### AIM A
In the listing, begin at the line that has "How do I perform: Click the center" and stop after the line that has "(x=132, y=86)". Reproduce those lines with "Fill with colour" renamed to "Paint bucket", changing nothing else.

━━━━━ PROVIDED PASSAGE

Diana West ^ | January 17, 2014 | Diana West

Posted on 01/18/2014 11:54:07 AM PST by WXRGina

The power of history to speak to us depends on our ability to hear it. When we are deaf to its secrets, or too confused or conditioned to decipher them, we miss the opportunity to be empowered by them. We thus fail to overcome the propaganda our own government, like the dictatorships we revile, has all too often deceived us with.

I am struck by this aura of static around a sensational new discovery. Researcher and author Krystyna Piorkowska, the Associated Press reported this week, has unearthed a “lost” U.S. document, dating back to 1945, known as the Van Vliet report on the Katyn Forest Massacre. Few Americans are familiar with the World War II-era massacre, let alone with U.S. Army Lt. Col. John H. Van Vliet, so what is history telling us?

Its message is one that we as a people are deeply conditioned to reject. It concerns decades of U.S. appeasement, support and collusion regarding the USSR, and even in some of the evil empire’s worst atrocities. In American Betrayal I re-examine this terrible pattern, long obscured by false narratives of the “good war” that I learned along with everybody else, for evidence of Soviet agents’ influence on U.S. strategy. Equally important is the corrosive impact this subversion has had on our nation’s character. Nowhere is this moral impact more evident than at Katyn.

This chapter of the story begins when Van Vliet and other prisoners of war held by Nazi Germany were brought by German officials to the Katyn Forest near Smolensk, Russia, to watch the exhumation of thousands of executed Poles, mainly officers, from mass graves discovered there in 1943. The evidence Van Vliet saw convinced him he was looking at a Soviet atrocity of colossal proportions. As part of Stalin’s diabolical plans to Sovietize Poland, the Soviets liquidated 20,000 Polish POWs in 1940, a time when this region was under USSR occupation following the Soviet invasion of Poland in tandem with Nazi Germany in 1939.

By 1943, however, the U.S. and Great Britain had struck a military alliance with the communist dictatorship against the Nazi dictatorship. At the time of the massacre’s discovery, Stalin instantly blamed Hitler. Much more importantly, so did FDR and Churchill. Did they know the truth about their murderous ally (Stalin) against their murderous enemy (Hitler)? Did they want to know the truth?

━━━━━━━━━━
━━━━━ RECORDS SUPPLIED

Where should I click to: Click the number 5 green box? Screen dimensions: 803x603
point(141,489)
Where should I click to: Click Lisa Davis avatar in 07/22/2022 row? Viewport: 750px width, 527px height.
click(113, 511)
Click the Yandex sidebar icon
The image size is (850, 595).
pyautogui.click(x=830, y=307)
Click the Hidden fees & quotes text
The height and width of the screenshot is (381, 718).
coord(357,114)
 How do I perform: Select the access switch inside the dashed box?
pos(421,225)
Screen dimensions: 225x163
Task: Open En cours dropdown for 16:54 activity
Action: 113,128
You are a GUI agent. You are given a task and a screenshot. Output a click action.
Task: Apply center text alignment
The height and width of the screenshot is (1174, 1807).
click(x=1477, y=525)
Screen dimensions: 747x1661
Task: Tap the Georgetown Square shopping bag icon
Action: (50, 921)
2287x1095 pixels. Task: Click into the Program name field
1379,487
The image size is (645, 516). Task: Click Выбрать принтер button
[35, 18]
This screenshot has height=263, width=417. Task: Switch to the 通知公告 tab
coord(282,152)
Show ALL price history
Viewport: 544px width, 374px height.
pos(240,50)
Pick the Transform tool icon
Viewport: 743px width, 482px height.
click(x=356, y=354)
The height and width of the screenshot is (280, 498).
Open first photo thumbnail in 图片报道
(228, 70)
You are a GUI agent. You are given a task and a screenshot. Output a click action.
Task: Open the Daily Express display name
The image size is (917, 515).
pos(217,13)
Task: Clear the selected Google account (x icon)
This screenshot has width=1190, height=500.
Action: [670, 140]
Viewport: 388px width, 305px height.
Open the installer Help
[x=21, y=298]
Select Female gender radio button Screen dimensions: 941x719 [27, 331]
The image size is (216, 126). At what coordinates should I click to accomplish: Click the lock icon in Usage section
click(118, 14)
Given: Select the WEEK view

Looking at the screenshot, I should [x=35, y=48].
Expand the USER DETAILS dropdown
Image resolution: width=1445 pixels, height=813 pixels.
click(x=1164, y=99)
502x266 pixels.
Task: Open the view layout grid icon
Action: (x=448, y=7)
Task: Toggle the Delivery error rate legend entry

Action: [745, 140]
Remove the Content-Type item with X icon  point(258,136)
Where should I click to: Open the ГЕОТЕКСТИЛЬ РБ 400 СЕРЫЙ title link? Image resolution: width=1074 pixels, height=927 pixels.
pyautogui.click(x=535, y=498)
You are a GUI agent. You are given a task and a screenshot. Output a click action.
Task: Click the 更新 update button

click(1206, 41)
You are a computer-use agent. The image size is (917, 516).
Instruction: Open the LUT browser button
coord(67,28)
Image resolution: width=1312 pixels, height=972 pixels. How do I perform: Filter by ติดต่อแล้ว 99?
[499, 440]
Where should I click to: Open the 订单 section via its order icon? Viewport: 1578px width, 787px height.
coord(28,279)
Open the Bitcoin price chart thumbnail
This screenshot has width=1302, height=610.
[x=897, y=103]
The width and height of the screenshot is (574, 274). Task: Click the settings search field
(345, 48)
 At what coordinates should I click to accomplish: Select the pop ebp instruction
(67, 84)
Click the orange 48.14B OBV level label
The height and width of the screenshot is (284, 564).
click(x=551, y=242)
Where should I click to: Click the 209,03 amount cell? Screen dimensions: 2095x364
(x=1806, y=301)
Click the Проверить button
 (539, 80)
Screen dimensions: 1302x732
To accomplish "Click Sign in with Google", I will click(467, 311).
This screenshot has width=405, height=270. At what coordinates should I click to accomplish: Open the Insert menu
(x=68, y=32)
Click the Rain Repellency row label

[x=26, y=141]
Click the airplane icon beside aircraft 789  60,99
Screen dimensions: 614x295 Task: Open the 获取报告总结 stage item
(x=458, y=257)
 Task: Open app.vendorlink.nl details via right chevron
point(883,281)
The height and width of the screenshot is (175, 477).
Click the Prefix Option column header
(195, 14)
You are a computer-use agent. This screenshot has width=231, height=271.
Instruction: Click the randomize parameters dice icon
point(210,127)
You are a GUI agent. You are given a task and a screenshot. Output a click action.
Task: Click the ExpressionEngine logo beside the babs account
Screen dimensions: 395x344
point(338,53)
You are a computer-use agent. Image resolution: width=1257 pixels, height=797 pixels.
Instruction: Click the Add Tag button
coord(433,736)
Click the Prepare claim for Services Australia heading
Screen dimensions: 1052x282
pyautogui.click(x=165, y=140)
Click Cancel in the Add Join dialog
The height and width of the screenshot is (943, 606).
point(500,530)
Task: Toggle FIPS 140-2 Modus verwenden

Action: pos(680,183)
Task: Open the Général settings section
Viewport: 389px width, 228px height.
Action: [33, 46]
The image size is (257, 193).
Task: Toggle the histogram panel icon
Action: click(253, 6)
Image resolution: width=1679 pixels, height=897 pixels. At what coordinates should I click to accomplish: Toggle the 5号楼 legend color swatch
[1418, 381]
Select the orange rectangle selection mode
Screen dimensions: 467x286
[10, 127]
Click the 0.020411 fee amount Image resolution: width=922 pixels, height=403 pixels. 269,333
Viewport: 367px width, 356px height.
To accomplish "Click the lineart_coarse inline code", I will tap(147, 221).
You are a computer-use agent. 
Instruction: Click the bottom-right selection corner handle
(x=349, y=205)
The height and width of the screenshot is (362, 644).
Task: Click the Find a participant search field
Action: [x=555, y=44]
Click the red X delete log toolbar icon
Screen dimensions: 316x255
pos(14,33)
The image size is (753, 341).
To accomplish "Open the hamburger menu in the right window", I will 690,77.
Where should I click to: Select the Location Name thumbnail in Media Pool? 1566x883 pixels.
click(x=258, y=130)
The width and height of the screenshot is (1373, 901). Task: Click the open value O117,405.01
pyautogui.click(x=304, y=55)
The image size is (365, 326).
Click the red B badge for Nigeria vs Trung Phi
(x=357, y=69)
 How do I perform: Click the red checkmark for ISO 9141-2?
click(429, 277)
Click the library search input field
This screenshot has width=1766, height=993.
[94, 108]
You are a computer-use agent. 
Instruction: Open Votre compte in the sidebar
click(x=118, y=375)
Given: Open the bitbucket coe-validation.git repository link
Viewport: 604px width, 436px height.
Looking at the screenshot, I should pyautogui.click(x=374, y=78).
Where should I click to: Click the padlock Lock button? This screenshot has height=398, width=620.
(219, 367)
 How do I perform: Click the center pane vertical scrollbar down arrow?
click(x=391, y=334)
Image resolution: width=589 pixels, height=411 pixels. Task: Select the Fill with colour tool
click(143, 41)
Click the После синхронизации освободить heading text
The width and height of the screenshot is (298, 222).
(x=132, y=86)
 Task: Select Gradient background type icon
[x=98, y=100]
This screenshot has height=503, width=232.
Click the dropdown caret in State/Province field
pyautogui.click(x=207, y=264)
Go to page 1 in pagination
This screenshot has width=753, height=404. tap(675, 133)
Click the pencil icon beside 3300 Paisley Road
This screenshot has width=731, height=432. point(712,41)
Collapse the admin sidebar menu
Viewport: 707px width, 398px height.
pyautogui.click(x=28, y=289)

━━━━━━━━━━

### AIM B
Answer these questions from the passage on the Katyn Forest Massacre:
(i) Which researcher and author unearthed the Van Vliet report?
(ii) How many Polish POWs did the Soviets liquidate in 1940?
(iii) Near which city is the Katyn Forest located?

### TASK ANSWER A
 How do I perform: Click the center pane vertical scrollbar down arrow?
click(x=391, y=334)
Image resolution: width=589 pixels, height=411 pixels. Task: Select the Paint bucket tool
click(143, 41)
Click the После синхронизации освободить heading text
The width and height of the screenshot is (298, 222).
(x=132, y=86)

### TASK ANSWER B
(i) Krystyna Piorkowska
(ii) 20,000
(iii) Smolensk, Russia